begin

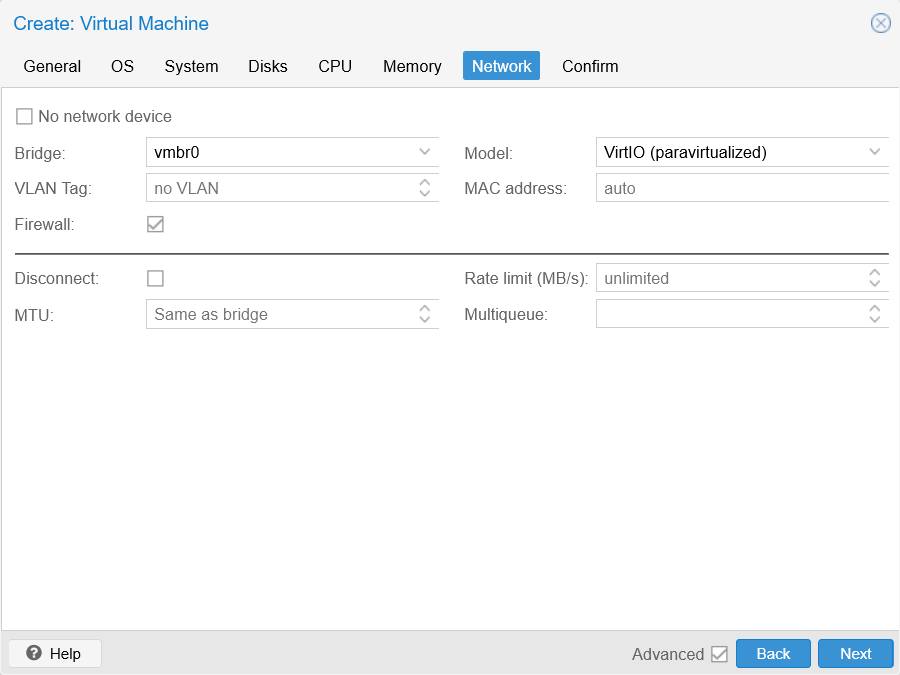
Task: Click the Next button
Action: (x=855, y=653)
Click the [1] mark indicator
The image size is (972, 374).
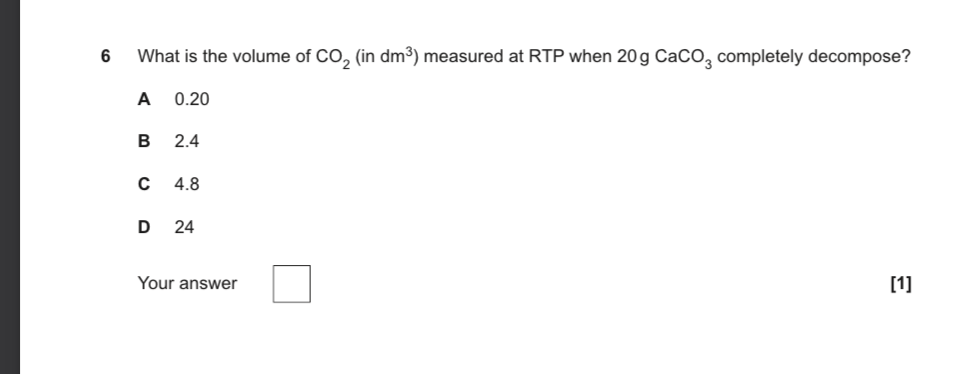click(x=901, y=284)
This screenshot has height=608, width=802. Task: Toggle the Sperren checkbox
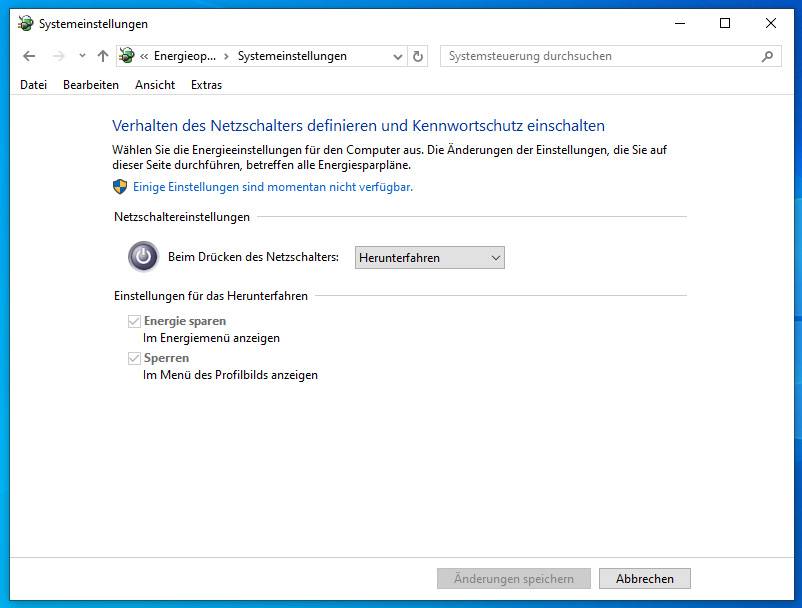click(134, 358)
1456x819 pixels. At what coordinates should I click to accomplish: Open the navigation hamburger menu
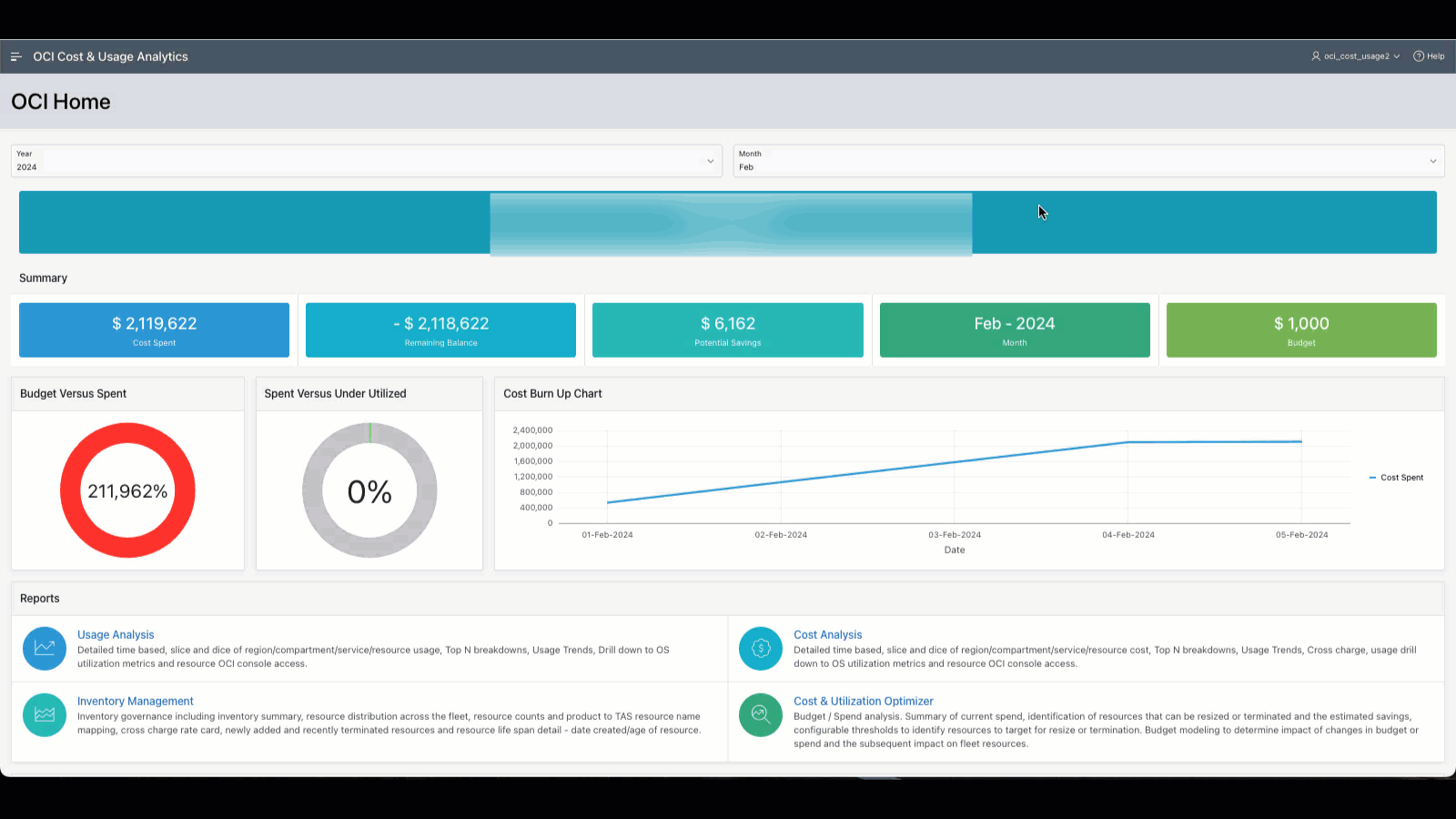tap(16, 56)
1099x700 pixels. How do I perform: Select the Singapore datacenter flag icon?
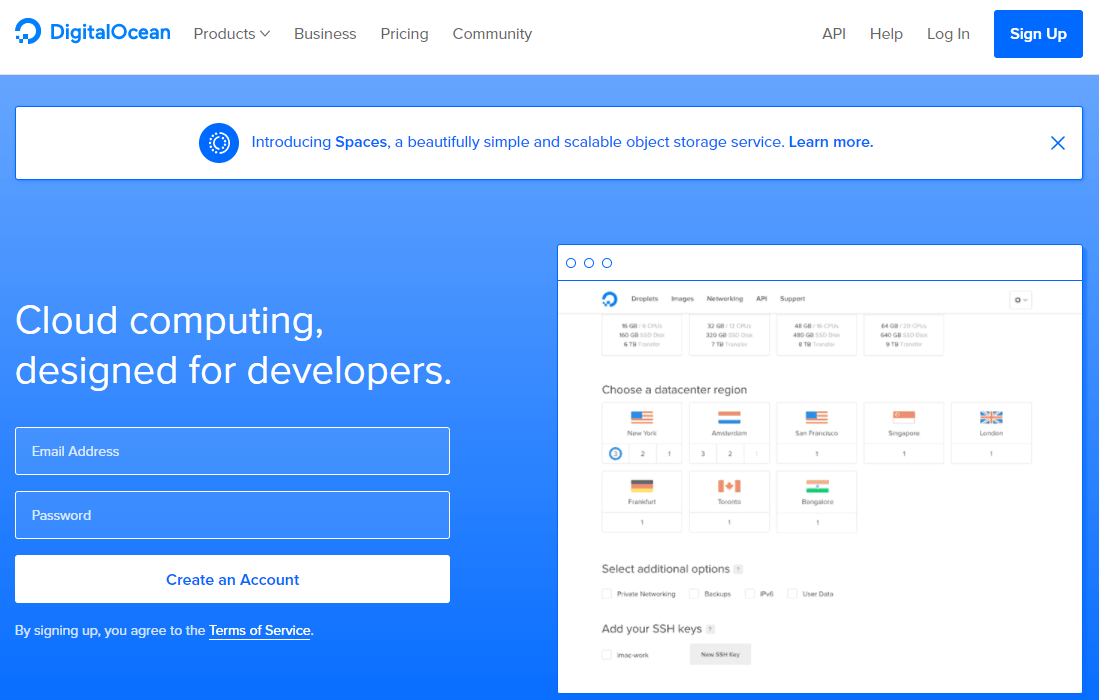tap(903, 418)
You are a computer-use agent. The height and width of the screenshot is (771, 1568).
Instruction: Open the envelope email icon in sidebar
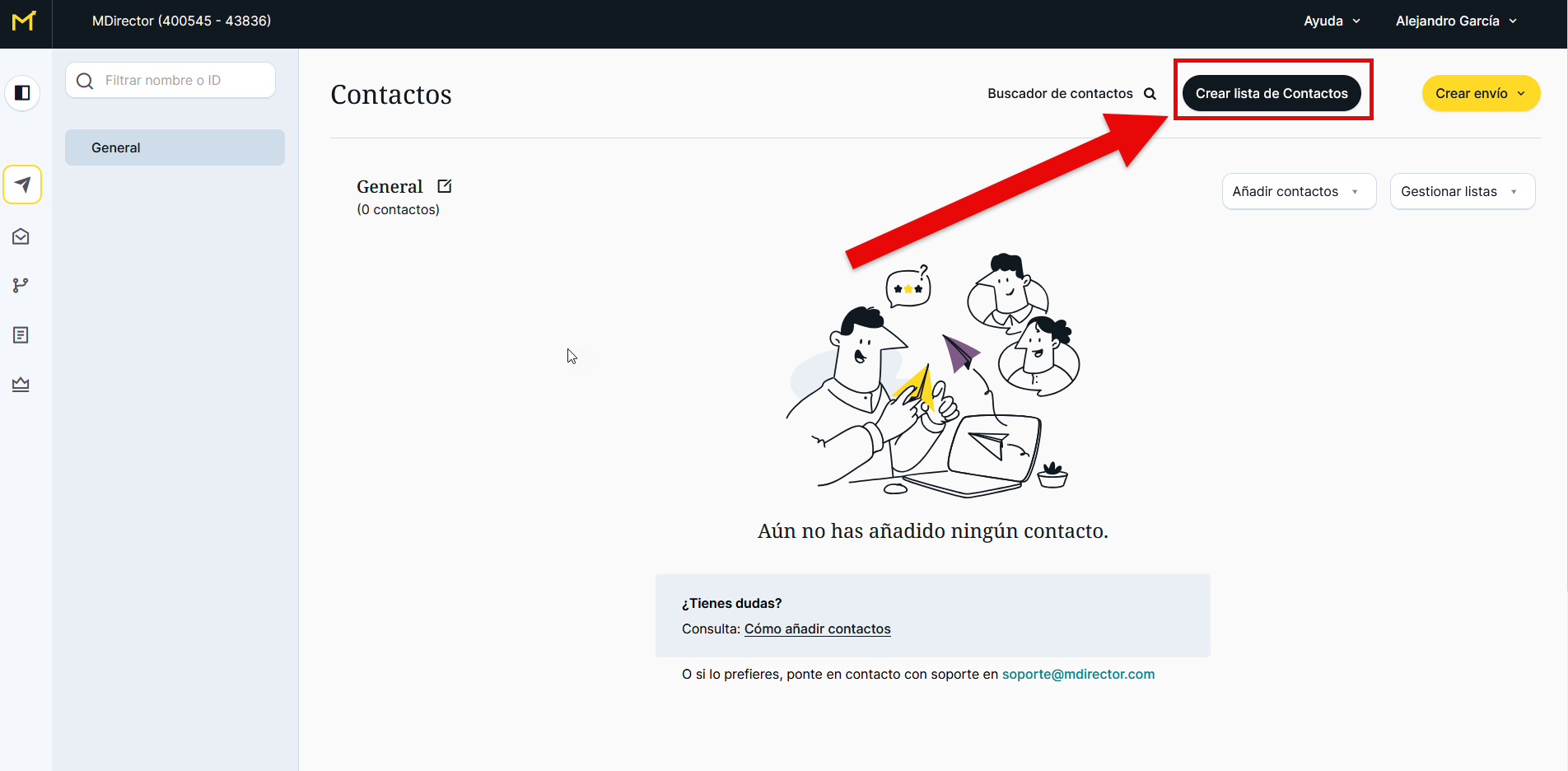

end

_WHAT TO WORK ON:_
Write out again the part of the records that opens with the line containing "Click the [1] mark indicator" and runs through the end of the records, including both of those lines. Leave the pictures out.

_SOLUTION FOR THIS TASK:_
Click the [1] mark indicator
The image size is (972, 374).
click(x=901, y=284)
This screenshot has height=608, width=802. Task: Toggle the Sperren checkbox
click(134, 358)
1456x819 pixels. At what coordinates should I click to accomplish: Open the navigation hamburger menu
tap(16, 56)
1099x700 pixels. How do I perform: Select the Singapore datacenter flag icon?
tap(903, 418)
You are a computer-use agent. The height and width of the screenshot is (771, 1568).
Instruction: Open the envelope email icon in sidebar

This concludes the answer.